Kristen Langereis is a Dutch-American writer living in Amsterdam. With no pets or children, she still finds ample time to fall behind on daily tasks. She is of the opinion that a sandwich tastes better when made for her by someone else.
Anatomy of a Cover Up
I knew a lot about death, even then, including what a dead body smelled like. It’s a fun way to open a conversation. I could tell you what embalmed flesh looked like. It’s flaked skipjack.
You see, Dad could only eat white meat tuna – albacore packed in water. He took it with bread and butter pickles and too much mayonnaise. He wouldn’t touch skipjack, nor would my mother. She wouldn’t even buy it because it’s poor people food. Dad said skipjack reminded him of the cadavers he worked on in school. He mentioned it every time she made him his tuna sandwich, which was every Friday, and he only finished about half before he’d get that look which said the good tuna had turned from safe to dead in his imagination. So, I always ate that extra half sandwich – thinking it would be a shame to waste it when my mother took such pains to open both a can and a jar.
I was nine when I thought for sure I would know how a decomposed body might smell. When pilfering a third, or fourth popsicle from the back freezer I had left the door ajar. The majority contents, stuffed every which way next to Lean Cuisines, bags of party ice and popsicles of every flavor were the individually-wrapped remnants of a butchered whole cow. Dad had traded the cow for oral surgery more than five years prior. I remember thinking we were going to pick up an actual, living breathing cow when Mother drove us to the ranch south of the city. I should have been tipped off by the two big coolers she brought, I suppose. But I was young, and happy to be allowed in the front seat next to the air-conditioning. The cow traveled home with us disassembled.
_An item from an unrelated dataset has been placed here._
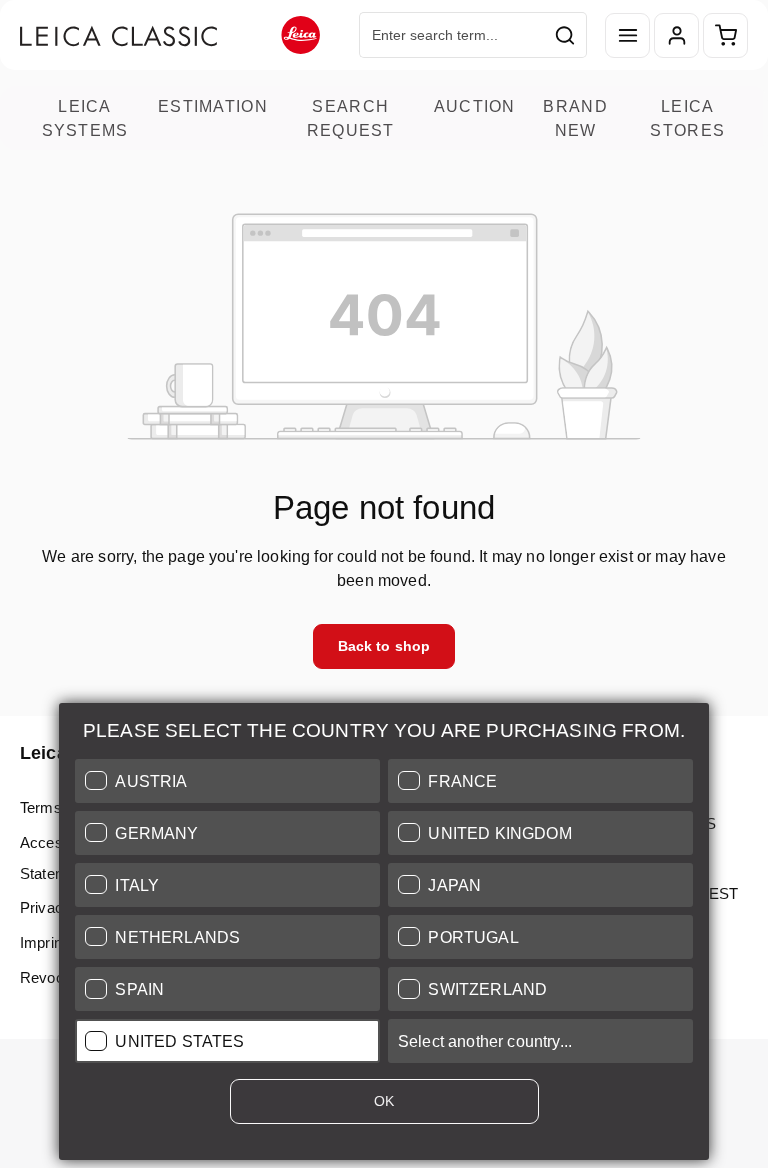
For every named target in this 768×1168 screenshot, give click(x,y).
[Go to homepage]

The steaks, tenderloin, and roasts had been eaten first and the remnants, garbage-meat as Mother called it, lived in our utility room freezer. My carelessness caused everything in the freezer to defrost and dozens of cherry-mottled white butcher paper packages, some visibly stamped Heart/Short-Ribs/Tripe, mingled their bloody juices with a corn syrup rainbow. Mom screamed and shut the door. She said we must to wait until nightfall, while Dad slept, to bring everything to the big black garbage can in the alley.
When he started to snore she grabbed my hand and a roll of black garbage bags. We snuck out back to clean and dump it all. I think we both knew that even though there was slim chance our family would eat tripe, especially cooked by her, that he still wanted to hang on to it, just in case. I was sworn to silence. But, as it goes with crime, eventually someone finds out. Weekly garbage collection had just happened a few days prior. Everything we hoisted that night into big black garbage bags festered, cooked, and decomposed further within the big black garbage can. Our across-the-alley neighbor called 911 because he thought someone had dumped a dead body. Since he was a cop, I figured he should know. I figured that a dead body smelled like old, dead cow parts, cherry popsicle frostbite and panic.
I tell that story to this day, never mentioning that now I really know what is the real smell of death, and adding that Dad never thought that the huge amount of dumped meat which had caused a minor neighborhood ruckus was indeed his. Even at the end, we kept that from him too.